飴山実のこと その2

 私の手元に『稲』という表題がついた古めかしい小冊子がある。この三十頁に満たない冊子は行きつけの居酒屋の飲み友達に貰ったものだ。友達とはいえ私とは一回り以上も歳上の熟年者である。共通の話題は俳句で、老友は青年期に沢木欣一の『風』に投句したことを誇りにしている。

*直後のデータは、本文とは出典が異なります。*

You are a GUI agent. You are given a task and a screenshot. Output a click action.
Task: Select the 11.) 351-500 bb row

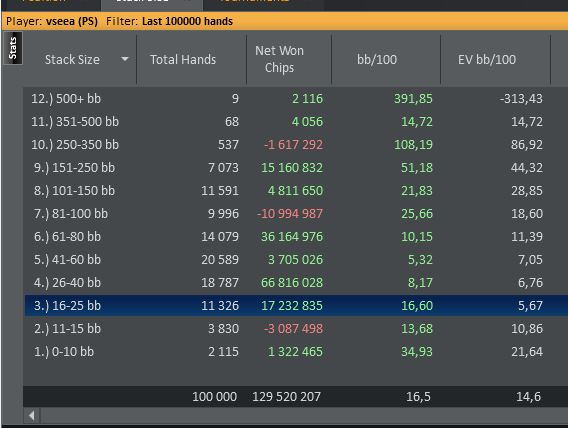[x=296, y=122]
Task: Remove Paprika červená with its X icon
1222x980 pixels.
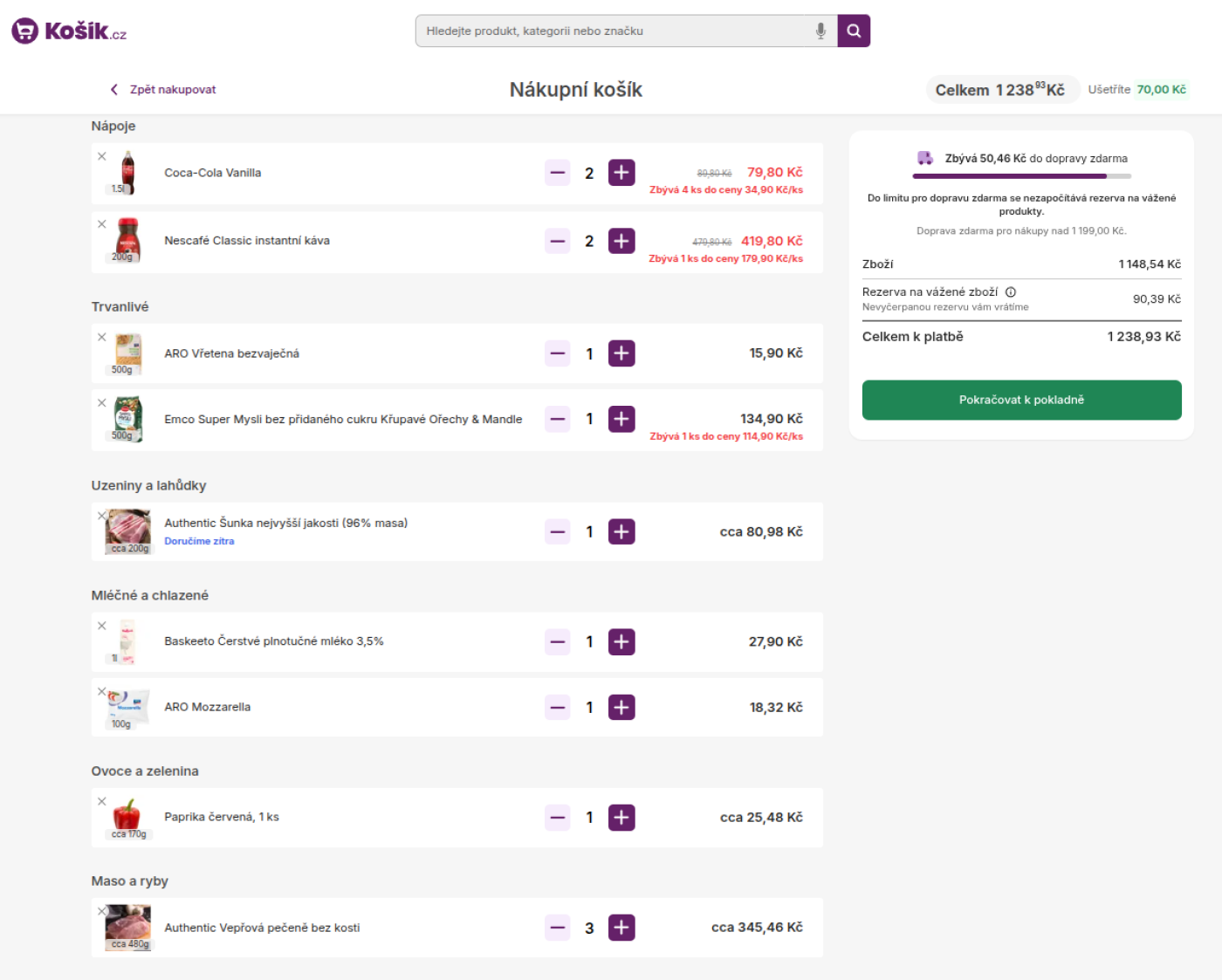Action: point(102,800)
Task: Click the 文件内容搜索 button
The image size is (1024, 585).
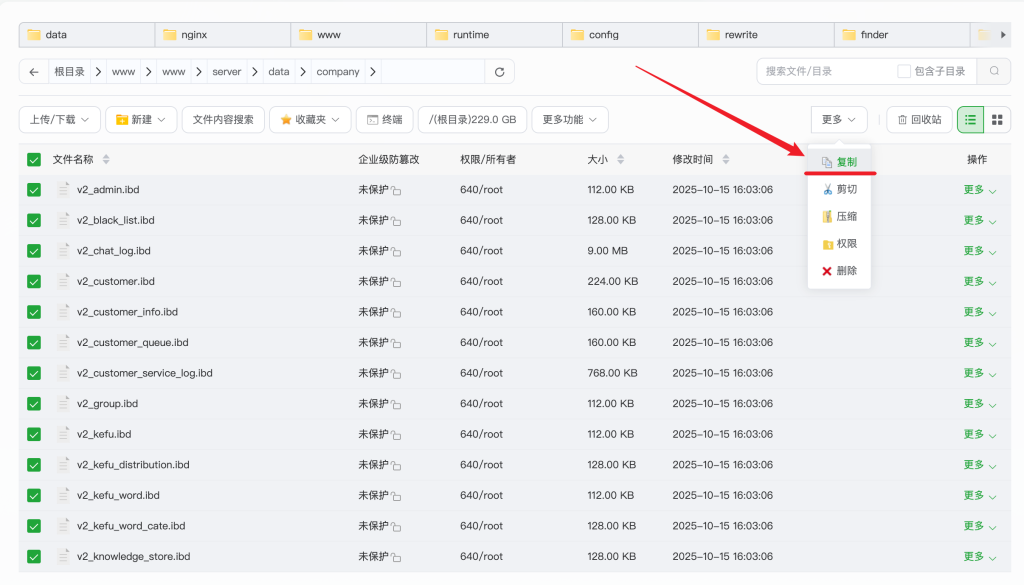Action: pos(223,120)
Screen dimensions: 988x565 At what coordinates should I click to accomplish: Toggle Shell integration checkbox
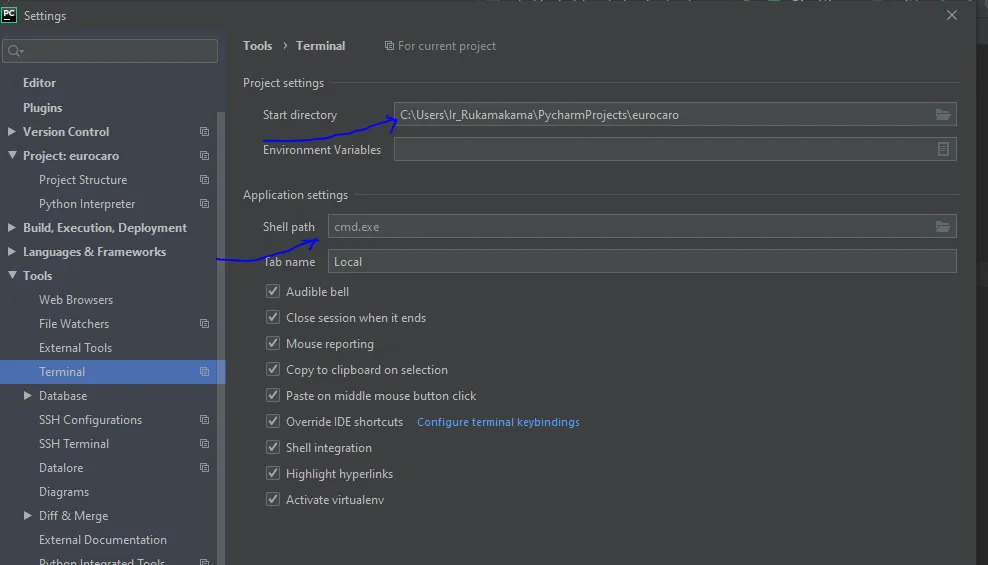click(273, 448)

 以下は余談である。私が俳句を始めた頃、俳句雑誌で沢木欣一の特集があった。沢木が戦後間もなく金沢で起した俳誌『風』は、俳句の文学性回復を高らかに謳い、全国の若い俳人達がこれに呼応した。またその数ヵ月後に発表された桑原武夫の『第二芸術』論にも鋭く反応した。桑原により徹底的にこきおろされた俳句の可能性を真剣に考えた沢木は、やがて社会性俳句を掲げその実証に入る。これに当時の気鋭の俳人達が呼応し、俳壇に大きな活力を与えた。

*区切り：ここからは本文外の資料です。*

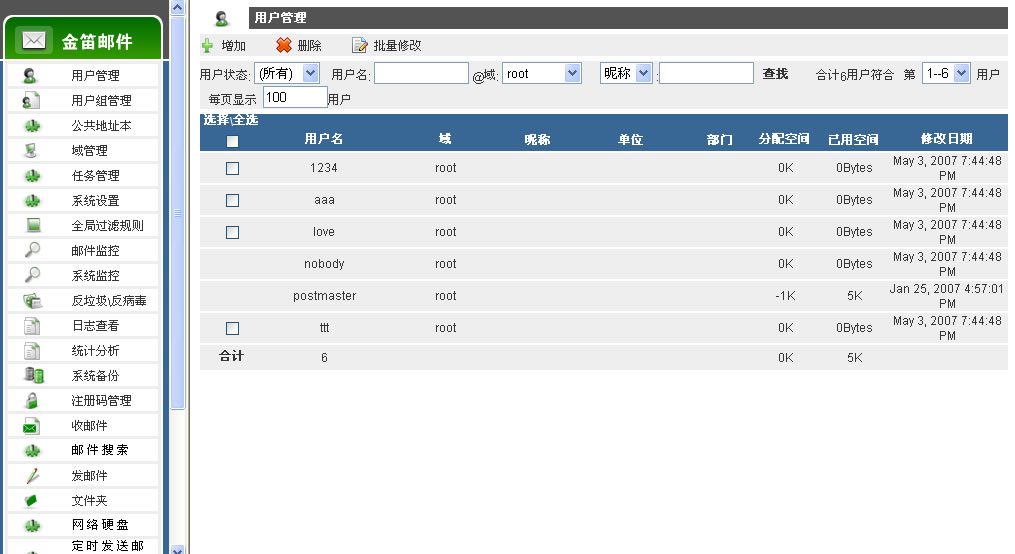Click the sidebar scrollbar down arrow
The width and height of the screenshot is (1015, 554).
click(178, 548)
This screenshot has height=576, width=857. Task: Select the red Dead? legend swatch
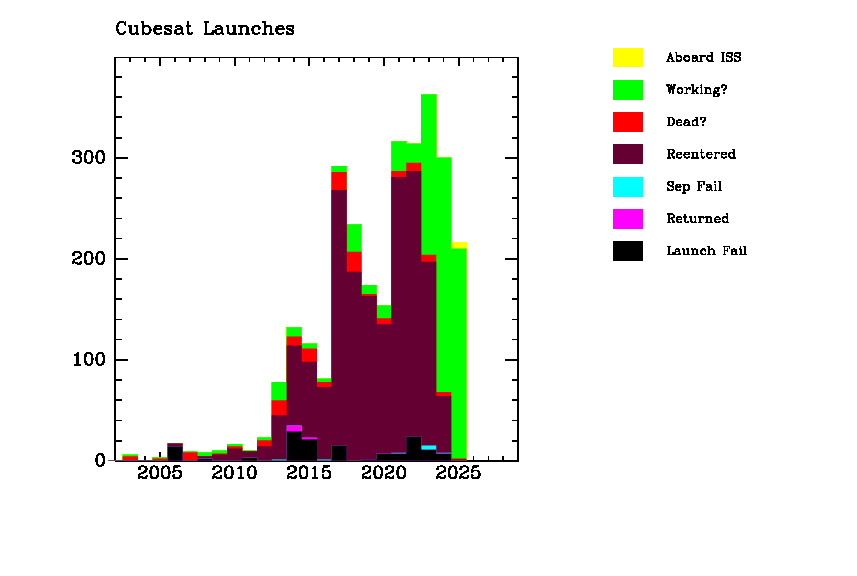coord(627,122)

 当時私は『第二芸術』論を十分に把握しておらず、左翼思想を根底にした当時の社会性俳句が何を意味するものかも理解せず、ただ単に俳句の可能性をこの記事に見出そうとした。その後、沢木は行き詰まり一時俳壇を去ることになる。しかし『風』創刊時に馳せ参じた俳人達は、その後の日本俳壇を担った。つまり安東次男、金子兜太、飴山實、原子公平、林徹、細見綾子、皆川盤水、栗田やすし、右城暮石、中山純子などである。その意味で俳誌『風』は、その時代を知る俳人達にとって半ば伝説として語り継がれている。

 前述した私の老友は年代的に、その頃の俳壇の空気をリアルタイムに呼吸していたはずである。このため私は老友を生き証人として、当時の話を折に触れて聞いてきた。ある日その老友が「役に立つなら貰って欲しい」と当時の俳誌『風』を数冊私に持って来た。先に上げた『稲』は、その中の一冊で、奥付には発行元が埼玉県足立町志木(現在の志木市)とあり、発行は昭和四十一年一月、第二十九号とある。頁を繰ると紙面の周囲は茶色に変色し印刷は活版ではない、いわゆる「ガリ版刷り」である。老友が『風』と共に投句していた『風』系列の地元俳誌であろう。会員数は同人会員が十七人、雑詠欄投句者(一般会員)が三十人である。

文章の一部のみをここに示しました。